In many paints and coatings, there are solvents called volatile organic compounds (VOCs). Their purpose is to bind all the ingredients together, help the paint stick to the wall, and make the coating durable. However, some VOCs react with oxides of nitrogen in the air and cause pollution. Fortunately, there are many eco-friendly options for your home when it comes to paints and finishes which contain little to no VOCs at all.
One of the most common indoor pollutants, formaldehyde, is often found in manufactured wood products, permanent press fabrics, and household products, such as pesticides, glues, and paints. When buying furniture, choosing and installing flooring, or choosing household textiles (e.g., upholstery and drapes), opt for the ones produced without formaldehyde glues, foam, and added formaldehyde.
Mold thrives in humid and damp environments. It is usually found in bathrooms, but also at the origin point of a leak, and in extremely humid rooms. While it seems harmless compared to other pollutants, mold can cause serious respiratory problems and allergic reactions. Get rid of it by scrubbing it off, and then addressing its very source – humidity. Ventilate the room in question often, and keep the walls dry.
Dust mites can lead to respiratory issues, especially in asthmatics. These tiny pollutants love to live in carpeting and other textiles. Since you can’t throw out all of the upholstered furniture, the least you can do is get rid of wall-to-wall carpets and opt for area rugs, made of natural materials, such as wool and jute. Keeping the house well-ventilated will also help.
Asbestos sounds so ominous that it is difficult to imagine it was once considered a perfectly normal construction material, primarily because of its low price and great insulation properties. It was very widespread, so much so that professional asbestos removal is still in demand in many major home renovations. This is a job that needs to be done by properly equipped professionals, because even a tiny particle of asbestos, when inhaled, can cause severe health problems.
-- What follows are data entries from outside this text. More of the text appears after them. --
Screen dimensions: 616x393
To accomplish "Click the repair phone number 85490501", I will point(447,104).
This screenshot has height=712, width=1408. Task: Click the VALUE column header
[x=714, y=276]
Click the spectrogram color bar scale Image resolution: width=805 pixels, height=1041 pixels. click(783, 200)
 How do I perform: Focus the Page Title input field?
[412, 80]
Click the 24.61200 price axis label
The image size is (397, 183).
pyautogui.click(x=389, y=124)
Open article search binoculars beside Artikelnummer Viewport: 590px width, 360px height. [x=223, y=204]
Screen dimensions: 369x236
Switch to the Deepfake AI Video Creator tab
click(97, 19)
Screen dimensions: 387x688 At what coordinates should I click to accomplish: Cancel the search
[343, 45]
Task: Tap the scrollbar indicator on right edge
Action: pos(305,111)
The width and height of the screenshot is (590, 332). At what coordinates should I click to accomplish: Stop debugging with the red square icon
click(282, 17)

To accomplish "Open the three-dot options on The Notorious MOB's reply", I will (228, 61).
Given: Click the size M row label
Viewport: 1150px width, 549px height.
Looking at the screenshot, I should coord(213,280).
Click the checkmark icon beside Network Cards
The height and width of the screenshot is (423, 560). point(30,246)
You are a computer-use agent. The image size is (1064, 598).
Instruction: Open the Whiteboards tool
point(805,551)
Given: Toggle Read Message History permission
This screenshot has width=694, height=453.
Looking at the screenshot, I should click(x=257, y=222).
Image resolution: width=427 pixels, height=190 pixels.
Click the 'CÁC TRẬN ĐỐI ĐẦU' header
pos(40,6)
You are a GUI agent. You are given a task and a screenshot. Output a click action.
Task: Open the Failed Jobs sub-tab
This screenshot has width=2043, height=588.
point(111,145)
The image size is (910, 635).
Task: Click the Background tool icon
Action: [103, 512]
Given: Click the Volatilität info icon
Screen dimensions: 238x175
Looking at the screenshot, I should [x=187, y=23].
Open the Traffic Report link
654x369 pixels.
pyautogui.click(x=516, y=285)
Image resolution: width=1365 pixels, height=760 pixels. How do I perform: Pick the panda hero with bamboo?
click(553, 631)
We all know that smoking is bad for health, but do you know that smoke doesn’t leave your house after you’ve opened the windows? It remains stuck on the walls and fabrics and contributes to the total household’s pollution. If you, a member of your family, or your guests are smokers, the best solution (after quitting) is having a dedicated outdoor area where smoking is allowed.
There is no point of eliminating the big toxins if you are polluting your home on a day-to-day basis with secondary chemicals. Most of the conventional household cleaning products contain harmful chemicals in the form of parabens, triclosan, and phthalates. You will get a clear image on the no-no cleaners by reading the label on the back. If it says “warning, irritant, danger, hazardous” or anything similar – ditch it. Opt for organic cleaning products, or make your cleaners by using the ingredients from your kitchens, such as baking soda, vinegar, and lemon juice.
It is impossible to remove all the source of pollution from your home, but you can do whatever is in your power to make the indoor air safer for breathing. A natural and healthy way to do this is to enrich your home with houseplants which have the ability to purify the air. Indoor plants come with many other benefits, including improving attention and concentration, lowering stress levels, positively affecting the mood, etc.
Finally, there is an option of purchasing air purifiers with HEPA filters, which can reduce mold spores, dust mites, pollen, tobacco smoke, bacteria, viruses, and animal hair and dander. The best room to introduce such a unit into is your bedroom because that is the room where you spend most of your time. Air purifiers are particularly useful for persons suffering from asthma, allergies, and other respiratory conditions.
With so many dangers lurking outside, it is only normal to expect your home to be a safe place. But it can’t become that without your help. These tips will help you detox your living space and live a happier and healthier life.